Personal information
- Full name: Səmədağa Məhəmməd oğlu Şıxlarov
- Date of birth: 5 September 1955
- Place of birth: Xıllı, Neftchala District, Azerbaijani SSR, Soviet Union
- Date of death: 1 June 2021 (aged 65)
- Place of death: Baku, Azerbaijan
- Height: 1.69 m (5 ft 7 in)^{[citation needed]}
- Position: Forward

Senior career*
- Years: Team / Apps / (Gls)
- 1974: Neftchi Baku / 9 / (0)
- 1975: Khazar Sumgayit / 20 / (8)
- 1977: Avtomobilist Baku / 62 / (34)
- 1977–1980: Neftchi Baku / 66 / (6)
- 1980–1982: SKA Kyiv / 37 / (12)
- 1982–1984: Neftchi Baku / 60 / (15)
- 1985–1988: FK Ganca / 42 / (24)
- 1992: Chiraqqala Siyazan / 11 / (3)
- Total:  / 307 / (102)

International career
- 1982: USSR (Olympic) / 2 / (1)

= Samadagha Shikhlarov =

Azerbaijani footballer (1955–2021)

Samadagha Shikhlarov (Səmədağa Məhəmməd oğlu Şıxlarov; 5 September 1955 – 1 June 2021) was an Azerbaijani professional footballer who played as forward for Neftchi Baku PFC, Khazar, SKA Kiev, Chiraqqala Siyazan.

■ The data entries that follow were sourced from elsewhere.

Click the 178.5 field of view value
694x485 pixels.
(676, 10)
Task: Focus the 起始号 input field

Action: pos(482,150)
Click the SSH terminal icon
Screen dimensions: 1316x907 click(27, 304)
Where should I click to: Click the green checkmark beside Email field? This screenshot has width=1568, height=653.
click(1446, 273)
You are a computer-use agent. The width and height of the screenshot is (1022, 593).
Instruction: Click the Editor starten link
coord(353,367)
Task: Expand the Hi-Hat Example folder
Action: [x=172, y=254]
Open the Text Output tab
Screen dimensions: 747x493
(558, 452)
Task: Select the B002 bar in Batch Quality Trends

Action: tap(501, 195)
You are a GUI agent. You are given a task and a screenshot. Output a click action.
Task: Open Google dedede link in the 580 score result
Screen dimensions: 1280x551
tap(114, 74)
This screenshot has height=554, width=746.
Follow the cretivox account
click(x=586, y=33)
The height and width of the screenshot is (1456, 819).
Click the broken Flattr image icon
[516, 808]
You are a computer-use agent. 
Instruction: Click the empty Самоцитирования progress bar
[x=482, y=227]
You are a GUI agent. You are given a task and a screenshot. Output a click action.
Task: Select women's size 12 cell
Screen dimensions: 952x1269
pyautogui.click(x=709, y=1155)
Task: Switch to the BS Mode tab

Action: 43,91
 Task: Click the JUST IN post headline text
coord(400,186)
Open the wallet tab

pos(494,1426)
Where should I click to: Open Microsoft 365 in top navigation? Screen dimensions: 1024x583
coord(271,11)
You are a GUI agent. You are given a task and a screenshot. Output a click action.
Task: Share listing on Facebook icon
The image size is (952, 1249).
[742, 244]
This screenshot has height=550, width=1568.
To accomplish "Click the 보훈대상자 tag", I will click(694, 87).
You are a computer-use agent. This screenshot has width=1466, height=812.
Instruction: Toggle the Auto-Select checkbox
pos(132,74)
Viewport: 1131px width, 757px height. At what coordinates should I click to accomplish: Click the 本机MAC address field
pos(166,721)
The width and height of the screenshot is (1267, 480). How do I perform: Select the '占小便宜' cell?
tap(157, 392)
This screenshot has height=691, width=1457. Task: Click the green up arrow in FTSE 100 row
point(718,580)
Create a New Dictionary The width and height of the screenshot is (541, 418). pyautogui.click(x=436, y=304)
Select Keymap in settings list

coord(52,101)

Shikhlarov was well known for his heading ability, remembered for his two goals against Spartak Moscow in 1982. He played for the Neftchi Baku up to 152 times, by scoring 21 goals in Soviet Top League and twice for the Soviet Union Olympic national football team.

He was appointed Neftchi's scout in March 2009. He moved to Olimpik-Shuvalan PFC Baku after Nazim Suleymanov's arrival at the club.

Shikhlarov died in a car crash on Hasan Aliyev Street in Baku on 1 June 2021.